* DATA TO EXAMINE
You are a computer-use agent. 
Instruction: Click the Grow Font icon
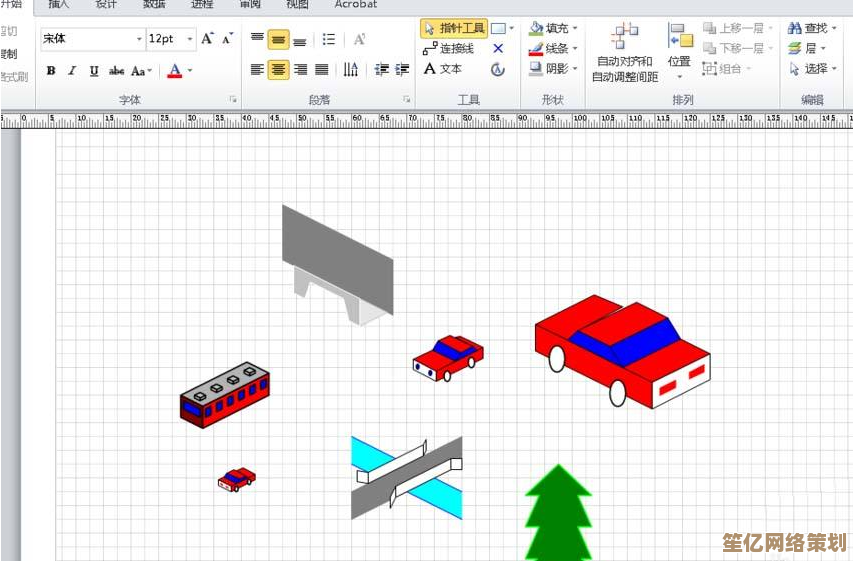click(207, 39)

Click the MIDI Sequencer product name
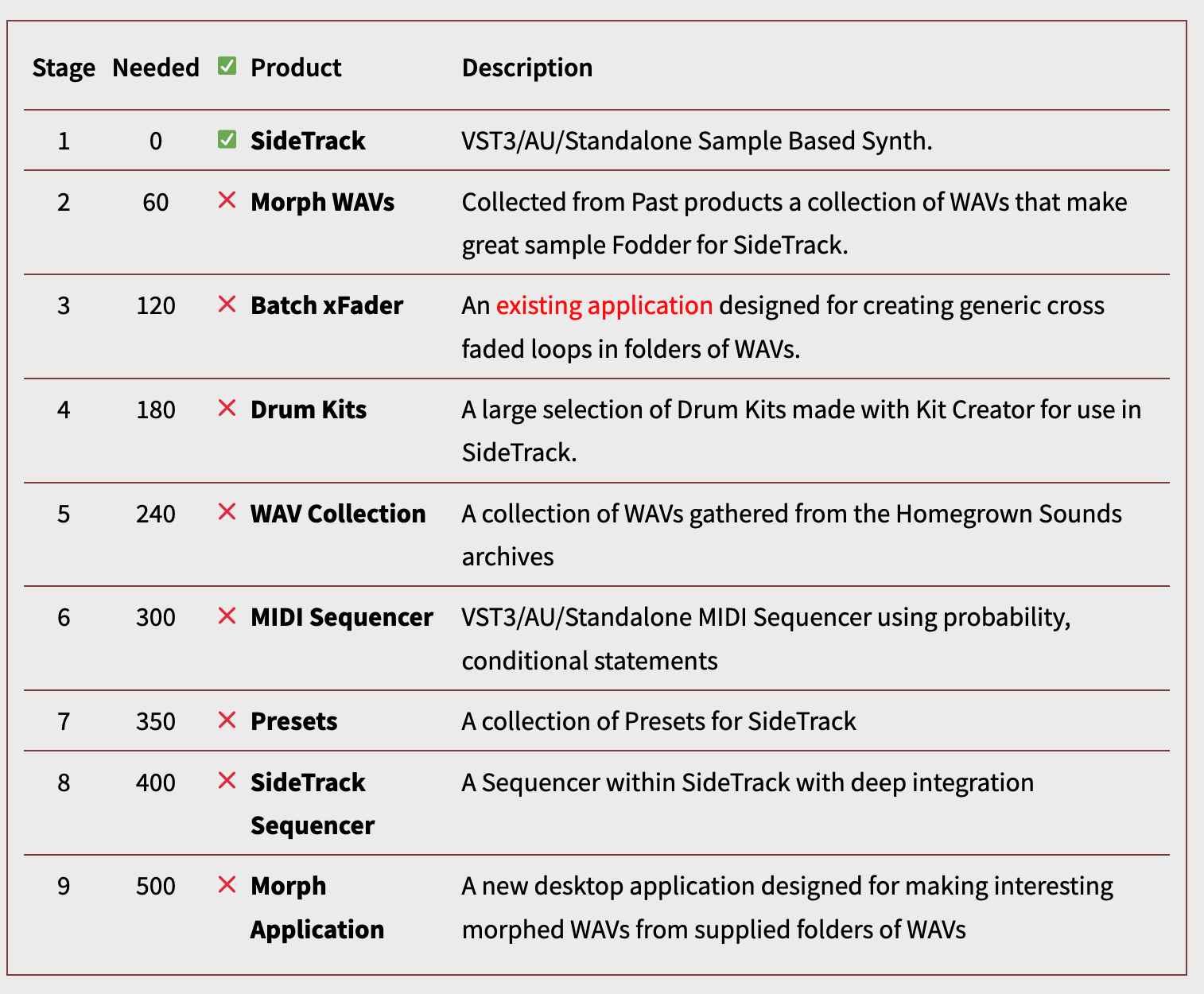coord(341,617)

* TASK OBJECTIVE
Return the material word for word, images omitted.

* ANSWER TO THE PROBLEM
You are a computer-use agent. 
Instruction: Click the Grow Font icon
click(207, 39)

Click the MIDI Sequencer product name
coord(341,617)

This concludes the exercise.